New Cloud Servers SLA…And Why It Matters

Today we are pleased to introduce a new and improved SLA for our Next Generation Cloud Servers service, powered by OpenStack.

To appreciate what has changed, it’s important to understand how cloud services are built. The vast majority of cloud services have two major components: 1) a “control plane” which is comprised of the API, provisioning system, database, etc; and 2) a “data plane” which is the actual resources that get provisioned via the control plane – in this case, cloud servers. (If you have a networking background, control and data planes may sound familiar.)

These components have different availability characteristics. It’s quite possible for the control plane to be down while the data plane is up (e.g. you can’t add servers because the API is down but your hosted web site is still up) as well as the data plane be down and the control plane up (e.g. the host running your web server crashes but you can create a replacement cloud server via the API).

Historically we have only guaranteed the Cloud Servers data plane and the new SLA adds control plane guarantee as well. This is meaningful for a couple of reasons:

  1. Apps are increasingly integrating with infrastructure APIs to make dynamic adjustments and thus take on a large dependency on API availability. A control plane guarantee means you can rely on the Cloud Servers API to be there when you need it.
  2. OpenStack has proven itself and we are ready to guarantee it.  Since its launch in the fall of 2012, Cloud Servers has handled approximately 650 million API requests with an overall uptime of 99.95%. At this time, we are guaranteeing a 99.9% control plane availability but have every intention of pushing it higher over time. Note also that we don’t cheat. We count all server side HTTP 5xx errors as unavailability, maintenance is not excluded, and we measure availability monthly.
  3. Having both control and data plane guarantees means you can build apps the way you want. If you want to build a more traditional static app that doesn’t need to work around data plane failure, you can do that. The data plane guarantee is there. If you want to build an elastic app that integrates with the API to autoscale, you can do that as well. The control plane guarantee is there.  No forced complexity. The choice is yours.

• **Actions to take**:
**1)** Summarize the SLA announcement above in two sentences.
**2)** List every practice that the SLA announcement above gives for how availability is counted or measured.

• **Listed entries**:
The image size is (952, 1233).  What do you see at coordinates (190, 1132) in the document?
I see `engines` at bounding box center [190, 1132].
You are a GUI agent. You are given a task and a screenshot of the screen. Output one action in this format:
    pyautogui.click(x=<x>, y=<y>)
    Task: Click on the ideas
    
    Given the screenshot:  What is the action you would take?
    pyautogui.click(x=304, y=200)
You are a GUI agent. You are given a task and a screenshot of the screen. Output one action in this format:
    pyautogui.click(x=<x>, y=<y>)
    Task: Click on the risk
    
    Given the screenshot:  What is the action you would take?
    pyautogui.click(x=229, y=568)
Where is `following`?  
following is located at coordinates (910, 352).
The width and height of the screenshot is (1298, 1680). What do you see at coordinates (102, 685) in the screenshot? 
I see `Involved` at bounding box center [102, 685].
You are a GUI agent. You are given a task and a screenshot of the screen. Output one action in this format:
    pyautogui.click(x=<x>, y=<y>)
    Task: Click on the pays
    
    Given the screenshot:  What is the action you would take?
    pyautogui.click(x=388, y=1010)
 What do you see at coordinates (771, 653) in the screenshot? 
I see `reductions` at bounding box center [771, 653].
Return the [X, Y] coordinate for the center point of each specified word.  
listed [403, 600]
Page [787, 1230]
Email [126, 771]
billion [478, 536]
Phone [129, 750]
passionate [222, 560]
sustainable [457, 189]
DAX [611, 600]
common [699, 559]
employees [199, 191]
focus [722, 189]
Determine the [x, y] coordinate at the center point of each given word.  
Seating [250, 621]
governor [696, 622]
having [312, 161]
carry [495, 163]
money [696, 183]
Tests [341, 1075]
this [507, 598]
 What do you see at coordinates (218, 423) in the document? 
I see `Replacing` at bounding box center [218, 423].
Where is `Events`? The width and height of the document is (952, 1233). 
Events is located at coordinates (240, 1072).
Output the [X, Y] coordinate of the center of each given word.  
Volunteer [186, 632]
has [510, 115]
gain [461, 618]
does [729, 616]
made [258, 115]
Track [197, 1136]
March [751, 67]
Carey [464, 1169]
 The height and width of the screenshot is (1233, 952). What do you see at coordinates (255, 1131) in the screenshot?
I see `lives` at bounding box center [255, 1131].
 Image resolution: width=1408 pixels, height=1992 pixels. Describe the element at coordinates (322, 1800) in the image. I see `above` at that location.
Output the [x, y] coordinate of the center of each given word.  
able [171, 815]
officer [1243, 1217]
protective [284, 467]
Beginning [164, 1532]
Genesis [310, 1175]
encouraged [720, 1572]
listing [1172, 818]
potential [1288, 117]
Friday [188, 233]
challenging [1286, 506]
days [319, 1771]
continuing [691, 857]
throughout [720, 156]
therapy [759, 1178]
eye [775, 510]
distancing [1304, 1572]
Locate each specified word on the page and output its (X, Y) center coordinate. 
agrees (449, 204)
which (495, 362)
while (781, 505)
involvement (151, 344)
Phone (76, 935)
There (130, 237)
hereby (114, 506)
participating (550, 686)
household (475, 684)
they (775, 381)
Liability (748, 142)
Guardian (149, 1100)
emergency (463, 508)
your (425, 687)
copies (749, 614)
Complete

• **Numbered answers**:
**1)** A new SLA for the Next Generation Cloud Servers service, powered by OpenStack, adds a control plane guarantee to the data plane guarantee that was offered before. The control plane (the API, provisioning system and database) and the data plane (the provisioned cloud servers) have different availability characteristics, and the new SLA guarantees 99.9% control plane availability.

**2)**
- All server-side HTTP 5xx errors are counted as unavailability.
- Maintenance is not excluded.
- Availability is measured monthly.